*** The data ***

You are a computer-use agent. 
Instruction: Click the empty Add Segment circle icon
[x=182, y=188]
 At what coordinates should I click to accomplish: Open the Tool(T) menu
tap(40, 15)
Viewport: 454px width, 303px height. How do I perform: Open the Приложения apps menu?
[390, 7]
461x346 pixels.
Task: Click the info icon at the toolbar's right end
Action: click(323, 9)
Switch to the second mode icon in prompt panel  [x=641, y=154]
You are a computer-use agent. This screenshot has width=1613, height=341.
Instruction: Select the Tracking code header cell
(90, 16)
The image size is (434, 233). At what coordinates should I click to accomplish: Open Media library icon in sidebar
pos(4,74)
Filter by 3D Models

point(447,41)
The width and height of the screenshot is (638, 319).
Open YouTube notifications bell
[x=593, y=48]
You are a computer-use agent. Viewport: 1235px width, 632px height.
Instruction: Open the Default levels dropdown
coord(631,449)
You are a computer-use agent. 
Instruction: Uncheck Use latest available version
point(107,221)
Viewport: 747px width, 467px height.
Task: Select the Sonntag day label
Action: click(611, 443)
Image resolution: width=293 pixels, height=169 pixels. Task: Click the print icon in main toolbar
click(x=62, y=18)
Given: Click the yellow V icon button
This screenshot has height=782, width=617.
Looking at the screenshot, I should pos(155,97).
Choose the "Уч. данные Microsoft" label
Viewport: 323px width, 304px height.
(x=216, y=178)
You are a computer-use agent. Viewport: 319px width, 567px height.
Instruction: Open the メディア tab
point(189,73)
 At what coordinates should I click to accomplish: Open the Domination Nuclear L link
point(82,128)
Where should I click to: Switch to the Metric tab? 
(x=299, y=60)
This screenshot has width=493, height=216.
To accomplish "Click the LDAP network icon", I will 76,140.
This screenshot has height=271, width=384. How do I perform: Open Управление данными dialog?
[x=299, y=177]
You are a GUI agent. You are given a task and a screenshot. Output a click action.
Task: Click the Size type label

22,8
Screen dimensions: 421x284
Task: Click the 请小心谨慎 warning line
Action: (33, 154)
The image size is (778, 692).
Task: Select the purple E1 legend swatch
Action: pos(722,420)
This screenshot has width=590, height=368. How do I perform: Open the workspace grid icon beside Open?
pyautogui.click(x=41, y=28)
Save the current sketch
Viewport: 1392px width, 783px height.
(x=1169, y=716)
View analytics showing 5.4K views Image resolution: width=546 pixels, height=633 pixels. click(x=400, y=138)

*** End of The data ***

The task: Each entry, from start to finish, must be restated exactly.

Response to the task:
You are a computer-use agent. 
Instruction: Click the empty Add Segment circle icon
[x=182, y=188]
 At what coordinates should I click to accomplish: Open the Tool(T) menu
tap(40, 15)
Viewport: 454px width, 303px height. How do I perform: Open the Приложения apps menu?
[390, 7]
461x346 pixels.
Task: Click the info icon at the toolbar's right end
Action: click(323, 9)
Switch to the second mode icon in prompt panel  [x=641, y=154]
You are a computer-use agent. This screenshot has width=1613, height=341.
Instruction: Select the Tracking code header cell
(90, 16)
The image size is (434, 233). At what coordinates should I click to accomplish: Open Media library icon in sidebar
pos(4,74)
Filter by 3D Models

point(447,41)
The width and height of the screenshot is (638, 319).
Open YouTube notifications bell
[x=593, y=48]
You are a computer-use agent. Viewport: 1235px width, 632px height.
Instruction: Open the Default levels dropdown
coord(631,449)
You are a computer-use agent. 
Instruction: Uncheck Use latest available version
point(107,221)
Viewport: 747px width, 467px height.
Task: Select the Sonntag day label
Action: click(611, 443)
Image resolution: width=293 pixels, height=169 pixels. Task: Click the print icon in main toolbar
click(x=62, y=18)
Given: Click the yellow V icon button
This screenshot has height=782, width=617.
Looking at the screenshot, I should pos(155,97).
Choose the "Уч. данные Microsoft" label
Viewport: 323px width, 304px height.
(x=216, y=178)
You are a computer-use agent. Viewport: 319px width, 567px height.
Instruction: Open the メディア tab
point(189,73)
 At what coordinates should I click to accomplish: Open the Domination Nuclear L link
point(82,128)
Where should I click to: Switch to the Metric tab? 
(x=299, y=60)
This screenshot has width=493, height=216.
To accomplish "Click the LDAP network icon", I will 76,140.
This screenshot has height=271, width=384. How do I perform: Open Управление данными dialog?
[x=299, y=177]
You are a GUI agent. You are given a task and a screenshot. Output a click action.
Task: Click the Size type label

22,8
Screen dimensions: 421x284
Task: Click the 请小心谨慎 warning line
Action: (33, 154)
The image size is (778, 692).
Task: Select the purple E1 legend swatch
Action: pos(722,420)
This screenshot has width=590, height=368. How do I perform: Open the workspace grid icon beside Open?
pyautogui.click(x=41, y=28)
Save the current sketch
Viewport: 1392px width, 783px height.
(x=1169, y=716)
View analytics showing 5.4K views Image resolution: width=546 pixels, height=633 pixels. click(x=400, y=138)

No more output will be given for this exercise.